Buyer’s guide: how to choose a kitchen sink
Planning a kitchen, but thought of everything but the kitchen sink? Discover your options with our quick guide.
Image: Kitchen Makers
The sink is a key area in your kitchen – it’s used throughout everyday life, for both cooking and cleaning up, so getting it right will be the key to your kitchen’s functionality.
There are plenty of material and design options to ensure your space works well and looks good, so get to know your options with this quick and easy guide.
Ceramic sinks have a smooth surface and are resistant to scratches, staining, heat, dirt and chemicals. They’re perfect for achieving a classic look, especially when used for a Belfast-style sink in a country kitchen, and ceramic sinks are one of the most popular styles. However, with a ceramic sink, if it does become chipped or succumbs to a deep scratch, the coating can becme compromised and it can be difficult to repair.
A kitchen classic, stainless steel is great when it comes to resisting chips, cracking, stains and scratches, and enduring high temperatures. Stainless steel sinks can divide opinion however – they can work in all kinds of schemes, but in their traditional form, they do have an industrial style feel which may not suit every homeowner, though you can now find steel sinks in a range of finishes.
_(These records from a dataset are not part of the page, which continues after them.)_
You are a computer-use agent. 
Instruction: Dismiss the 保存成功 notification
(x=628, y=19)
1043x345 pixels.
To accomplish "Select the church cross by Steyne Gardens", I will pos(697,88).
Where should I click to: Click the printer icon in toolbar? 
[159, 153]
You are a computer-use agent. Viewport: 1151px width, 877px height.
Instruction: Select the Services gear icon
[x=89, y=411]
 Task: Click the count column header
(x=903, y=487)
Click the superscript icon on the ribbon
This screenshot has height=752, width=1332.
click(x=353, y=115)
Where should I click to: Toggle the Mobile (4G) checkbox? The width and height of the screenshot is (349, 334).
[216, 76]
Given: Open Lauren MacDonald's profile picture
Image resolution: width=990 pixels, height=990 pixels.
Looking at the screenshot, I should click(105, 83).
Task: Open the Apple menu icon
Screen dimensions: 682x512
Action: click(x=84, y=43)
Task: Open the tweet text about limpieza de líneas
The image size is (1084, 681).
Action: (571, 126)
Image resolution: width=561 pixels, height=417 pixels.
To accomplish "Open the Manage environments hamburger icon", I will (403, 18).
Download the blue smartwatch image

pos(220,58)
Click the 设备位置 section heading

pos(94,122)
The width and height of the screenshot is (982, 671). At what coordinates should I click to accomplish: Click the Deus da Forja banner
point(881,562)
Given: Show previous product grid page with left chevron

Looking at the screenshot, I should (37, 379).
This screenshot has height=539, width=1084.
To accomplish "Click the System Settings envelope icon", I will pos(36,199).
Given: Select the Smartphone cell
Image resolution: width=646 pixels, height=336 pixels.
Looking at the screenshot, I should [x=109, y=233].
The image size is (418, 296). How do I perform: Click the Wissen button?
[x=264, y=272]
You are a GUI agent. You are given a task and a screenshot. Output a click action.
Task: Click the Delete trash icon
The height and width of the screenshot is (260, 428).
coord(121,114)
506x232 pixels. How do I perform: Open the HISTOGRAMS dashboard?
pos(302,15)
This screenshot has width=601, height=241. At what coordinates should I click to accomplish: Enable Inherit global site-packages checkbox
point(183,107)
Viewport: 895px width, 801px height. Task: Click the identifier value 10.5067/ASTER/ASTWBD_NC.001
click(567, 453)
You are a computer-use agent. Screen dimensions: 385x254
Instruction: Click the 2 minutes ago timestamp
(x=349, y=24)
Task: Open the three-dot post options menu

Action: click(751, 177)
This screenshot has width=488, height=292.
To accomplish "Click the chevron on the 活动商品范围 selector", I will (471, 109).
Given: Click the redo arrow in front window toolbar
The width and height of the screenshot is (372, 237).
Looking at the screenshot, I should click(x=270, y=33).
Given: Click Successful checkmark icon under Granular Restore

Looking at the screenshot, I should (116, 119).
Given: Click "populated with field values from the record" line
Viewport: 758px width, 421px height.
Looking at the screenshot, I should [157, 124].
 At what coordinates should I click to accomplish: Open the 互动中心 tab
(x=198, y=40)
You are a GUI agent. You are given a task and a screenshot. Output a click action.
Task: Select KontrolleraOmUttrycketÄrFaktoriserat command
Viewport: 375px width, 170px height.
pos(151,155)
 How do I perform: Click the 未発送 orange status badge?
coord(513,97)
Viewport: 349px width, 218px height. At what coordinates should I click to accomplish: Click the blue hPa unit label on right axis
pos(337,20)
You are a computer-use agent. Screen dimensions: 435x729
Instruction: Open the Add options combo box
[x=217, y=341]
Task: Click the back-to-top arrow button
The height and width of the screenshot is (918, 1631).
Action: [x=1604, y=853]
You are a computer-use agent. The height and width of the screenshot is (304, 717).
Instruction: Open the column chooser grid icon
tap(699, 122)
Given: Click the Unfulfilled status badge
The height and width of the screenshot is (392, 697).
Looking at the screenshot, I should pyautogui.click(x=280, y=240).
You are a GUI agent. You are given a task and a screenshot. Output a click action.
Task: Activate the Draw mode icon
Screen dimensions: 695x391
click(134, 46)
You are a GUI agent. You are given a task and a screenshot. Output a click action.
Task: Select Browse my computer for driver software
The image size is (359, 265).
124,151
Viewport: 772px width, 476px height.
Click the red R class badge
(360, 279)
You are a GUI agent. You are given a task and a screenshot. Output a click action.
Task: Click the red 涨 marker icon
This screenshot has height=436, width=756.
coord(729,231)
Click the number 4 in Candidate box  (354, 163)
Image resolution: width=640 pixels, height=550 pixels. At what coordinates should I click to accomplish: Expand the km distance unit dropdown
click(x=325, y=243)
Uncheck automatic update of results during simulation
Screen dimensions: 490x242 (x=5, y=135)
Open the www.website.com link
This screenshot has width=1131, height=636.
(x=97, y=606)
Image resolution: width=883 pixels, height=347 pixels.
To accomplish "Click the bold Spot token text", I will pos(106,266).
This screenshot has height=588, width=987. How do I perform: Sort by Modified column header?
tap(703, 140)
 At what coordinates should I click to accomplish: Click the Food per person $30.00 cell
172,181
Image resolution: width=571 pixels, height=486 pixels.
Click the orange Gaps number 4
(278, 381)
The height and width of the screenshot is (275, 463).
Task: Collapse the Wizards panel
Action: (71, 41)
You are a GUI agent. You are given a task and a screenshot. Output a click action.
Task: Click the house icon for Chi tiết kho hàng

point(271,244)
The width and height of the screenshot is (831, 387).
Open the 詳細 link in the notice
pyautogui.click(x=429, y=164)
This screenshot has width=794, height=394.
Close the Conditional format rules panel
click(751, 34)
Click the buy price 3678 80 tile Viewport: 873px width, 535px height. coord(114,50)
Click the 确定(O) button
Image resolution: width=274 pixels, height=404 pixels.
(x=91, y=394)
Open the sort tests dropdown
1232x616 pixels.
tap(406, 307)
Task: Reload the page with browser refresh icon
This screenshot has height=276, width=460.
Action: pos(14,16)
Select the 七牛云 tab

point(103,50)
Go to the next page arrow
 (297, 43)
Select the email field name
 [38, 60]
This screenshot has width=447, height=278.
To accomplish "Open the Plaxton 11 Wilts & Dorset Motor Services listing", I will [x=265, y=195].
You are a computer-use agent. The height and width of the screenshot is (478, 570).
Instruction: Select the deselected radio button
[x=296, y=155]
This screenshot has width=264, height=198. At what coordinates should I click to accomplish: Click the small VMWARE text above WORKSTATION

Granite and composite sinks offer a great amount of versatility in a kitchen design, and they’re the strongest and most durable options for the kitchen. In the same vein as using a composite stone for a sink, it’s also possible, but potentially expensive, to design a near seamless sink from the same material as your worksurface. This can be really effective in creating a streamlined look, however, it will depend on choosing a surface material that isn’t porous and can stand up to scratching and exposure to water.
For many people, a double bowl sink is a modern necessity, offering a more functional space to do the washing up. Single bowl sinks can be useful, especially if you have more than one sink in the kitchen – offering a smaller space for vegetable prep. If you do choose a single sink, you may find it more useful to always wash up with a separate washing up bowl in the sink.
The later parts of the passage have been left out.